VORLIEGENDER TEXT:
Situation der Standortkantone und Standortregionen
Die detaillierten Berichte zu den Resultaten der laufenden Tiefbohrungen stehen noch aus, und nicht einmal im Ansatz liegt eine geologische Synthese der drei untersuchten Regionen als unverzichtbare Basis für deren sicherheitstechnischen Vergleich vor. Dennoch ist bereits heute absehbar, dass bei strenger Analyse keine der drei untersuchten Standortregionen (Jura Ost = Bözberg, Nördlich Lägern, Zürich Nordost = Zürcher Weinland) die im Sachplan (Anhang 1) definierten und durch das ENSI (2018)[5] präzisierten Standortkriterien einhalten wird. Ausschlusskriterien wie etwa die Ressourcenkonflikte im Falle von Bözberg, Lägern Nord und teilweise auch Zürich Nordost, die reduzierte Mächtigkeit des einschlusswirksamen Gebirgsbereichs in einem Teil von Lägern Nord, oder das Risiko von Gletschererosion im Zürcher Weinland (u.a.m.) können auch durch zusätzliche Untersuchungen nicht weggezaubert werden. Und so zeichnet sich eine Ausmarchung um das Rahmenbewilligungsgesuch ab, deren Konturen schon jetzt ziemlich klar erscheinen:
- Auf der einen Seite werden Befürworter der Erteilung der Rahmenbewilligung auf die absolute Notwendigkeit einer inländischen Lösung der nuklearen Entsorgung hinweisen und die Vorschläge der Nagra ungeachtet aller Lücken und sicherheitstechnischen Bedenken akzeptieren.
- Auf der andern Seite werden Kritiker darauf hinweisen, dass keinesfalls ein gezinktes Auswahlverfahren akzeptiert werden kann, in dem die von allen Seiten gebetsmühlenartig wiederholte hohle Phrase als Leitmotiv stehen bleibt: „Sicherheit hat oberste Priorität“. Zudem seien Forschungslücken zu schliessen sowie Defizite zu beheben in der Entwicklung des Lagerkonzepts bzw. -projekts, in der Abfallkonditionierung und in der Rückholbarkeit der Abfälle vor Erteilung der Rahmenbewilligung und nicht erst im Zeitpunkt der Baubewilligung.

AUSGEWÄHLTE ZEILEN:
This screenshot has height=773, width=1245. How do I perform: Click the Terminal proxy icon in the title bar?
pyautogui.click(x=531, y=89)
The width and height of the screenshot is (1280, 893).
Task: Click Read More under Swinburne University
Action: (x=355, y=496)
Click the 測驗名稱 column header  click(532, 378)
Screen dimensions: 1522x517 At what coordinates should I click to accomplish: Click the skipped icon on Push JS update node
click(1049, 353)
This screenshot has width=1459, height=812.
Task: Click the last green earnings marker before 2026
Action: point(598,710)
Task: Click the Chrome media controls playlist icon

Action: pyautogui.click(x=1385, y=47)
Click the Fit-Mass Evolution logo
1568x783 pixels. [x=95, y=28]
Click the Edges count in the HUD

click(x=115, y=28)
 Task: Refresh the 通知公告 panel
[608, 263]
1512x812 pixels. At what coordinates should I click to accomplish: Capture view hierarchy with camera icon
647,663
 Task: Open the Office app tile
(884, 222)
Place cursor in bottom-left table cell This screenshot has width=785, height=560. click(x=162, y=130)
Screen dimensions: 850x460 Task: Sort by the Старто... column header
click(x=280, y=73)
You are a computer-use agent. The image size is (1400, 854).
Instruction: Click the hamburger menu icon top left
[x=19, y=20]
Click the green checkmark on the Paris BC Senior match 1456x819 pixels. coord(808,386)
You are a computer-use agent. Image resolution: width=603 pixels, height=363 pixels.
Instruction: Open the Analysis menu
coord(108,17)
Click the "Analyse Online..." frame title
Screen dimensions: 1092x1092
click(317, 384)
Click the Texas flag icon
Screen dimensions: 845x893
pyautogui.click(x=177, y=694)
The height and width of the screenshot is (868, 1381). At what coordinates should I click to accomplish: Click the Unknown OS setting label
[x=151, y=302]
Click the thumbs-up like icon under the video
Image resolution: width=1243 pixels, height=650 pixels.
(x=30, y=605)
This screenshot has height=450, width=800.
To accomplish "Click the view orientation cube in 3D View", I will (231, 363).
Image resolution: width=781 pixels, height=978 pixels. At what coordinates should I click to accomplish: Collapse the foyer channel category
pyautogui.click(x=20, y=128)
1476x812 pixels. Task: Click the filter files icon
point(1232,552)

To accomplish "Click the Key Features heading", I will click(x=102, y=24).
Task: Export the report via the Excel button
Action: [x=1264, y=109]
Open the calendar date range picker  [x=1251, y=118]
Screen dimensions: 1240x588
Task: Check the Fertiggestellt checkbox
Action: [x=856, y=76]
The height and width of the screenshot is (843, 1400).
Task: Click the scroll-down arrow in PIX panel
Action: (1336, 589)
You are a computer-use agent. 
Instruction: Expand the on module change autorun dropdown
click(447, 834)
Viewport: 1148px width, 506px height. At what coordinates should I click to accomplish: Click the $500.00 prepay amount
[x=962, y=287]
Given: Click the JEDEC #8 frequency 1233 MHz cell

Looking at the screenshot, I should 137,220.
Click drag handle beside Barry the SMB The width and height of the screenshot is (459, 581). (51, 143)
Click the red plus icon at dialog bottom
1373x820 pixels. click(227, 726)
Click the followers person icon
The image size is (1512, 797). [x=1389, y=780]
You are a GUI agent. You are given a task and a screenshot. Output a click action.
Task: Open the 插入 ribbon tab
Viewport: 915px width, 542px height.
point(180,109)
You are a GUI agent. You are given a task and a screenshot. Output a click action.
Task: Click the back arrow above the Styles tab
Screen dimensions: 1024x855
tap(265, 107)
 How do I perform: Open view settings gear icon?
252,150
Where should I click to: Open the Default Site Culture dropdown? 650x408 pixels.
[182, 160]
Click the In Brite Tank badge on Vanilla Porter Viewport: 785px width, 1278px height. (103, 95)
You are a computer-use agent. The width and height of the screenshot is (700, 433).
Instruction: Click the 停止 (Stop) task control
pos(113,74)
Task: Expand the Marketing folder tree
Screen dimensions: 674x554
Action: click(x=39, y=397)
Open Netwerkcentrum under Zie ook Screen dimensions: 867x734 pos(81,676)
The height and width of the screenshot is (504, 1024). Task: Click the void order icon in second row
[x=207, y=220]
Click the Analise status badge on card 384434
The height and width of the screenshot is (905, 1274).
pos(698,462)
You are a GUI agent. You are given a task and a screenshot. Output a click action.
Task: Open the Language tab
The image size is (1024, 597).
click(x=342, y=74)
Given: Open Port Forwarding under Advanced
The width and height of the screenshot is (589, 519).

AUFGABEN:
(A) Beantworte anhand des Textes zu den Standortregionen folgende Fragen:
(i) Welche drei Standortregionen wurden untersucht?
(ii) Welches Risiko wird für das Zürcher Weinland genannt?
(iii) Vor welchem Zeitpunkt sollen die Forschungslücken nach Ansicht der Kritiker geschlossen werden?
(B) Fasse den Absatz aus dem Text zu den Standortregionen, der mit „Die detaillierten Berichte“ beginnt, als knappe Liste zusammen und behalte die wesentlichen Fakten bei.
(C) Schreibe aus dem Text zu den Standortregionen alles von „- Auf der andern“ bis hinunter zu „Zeitpunkt der Baubewilligung.“ wortgetreu ab.

LÖSUNGEN:
(A)
(i) Jura Ost (Bözberg), Nördlich Lägern und Zürich Nordost (Zürcher Weinland).
(ii) Das Risiko von Gletschererosion.
(iii) Vor Erteilung der Rahmenbewilligung und nicht erst im Zeitpunkt der Baubewilligung.

(B)
- Die detaillierten Berichte zu den laufenden Tiefbohrungen fehlen noch.
- Eine geologische Synthese der drei Regionen als Basis für den sicherheitstechnischen Vergleich liegt nicht vor.
- Absehbar ist: Bei strenger Analyse erfüllt keine der drei Regionen (Jura Ost = Bözberg, Nördlich Lägern, Zürich Nordost = Zürcher Weinland) die Standortkriterien des Sachplans (Anhang 1), die das ENSI (2018) präzisiert hat.
- Genannte Ausschlusskriterien:
  - Ressourcenkonflikte bei Bözberg, Lägern Nord und teilweise Zürich Nordost
  - reduzierte Mächtigkeit des einschlusswirksamen Gebirgsbereichs in einem Teil von Lägern Nord
  - Risiko von Gletschererosion im Zürcher Weinland
- Diese Kriterien lassen sich auch durch zusätzliche Untersuchungen nicht beseitigen.
- Es zeichnet sich eine Auseinandersetzung um das Rahmenbewilligungsgesuch ab.

(C)
- Auf der andern Seite werden Kritiker darauf hinweisen, dass keinesfalls ein gezinktes Auswahlverfahren akzeptiert werden kann, in dem die von allen Seiten gebetsmühlenartig wiederholte hohle Phrase als Leitmotiv stehen bleibt: „Sicherheit hat oberste Priorität“. Zudem seien Forschungslücken zu schliessen sowie Defizite zu beheben in der Entwicklung des Lagerkonzepts bzw. -projekts, in der Abfallkonditionierung und in der Rückholbarkeit der Abfälle vor Erteilung der Rahmenbewilligung und nicht erst im Zeitpunkt der Baubewilligung.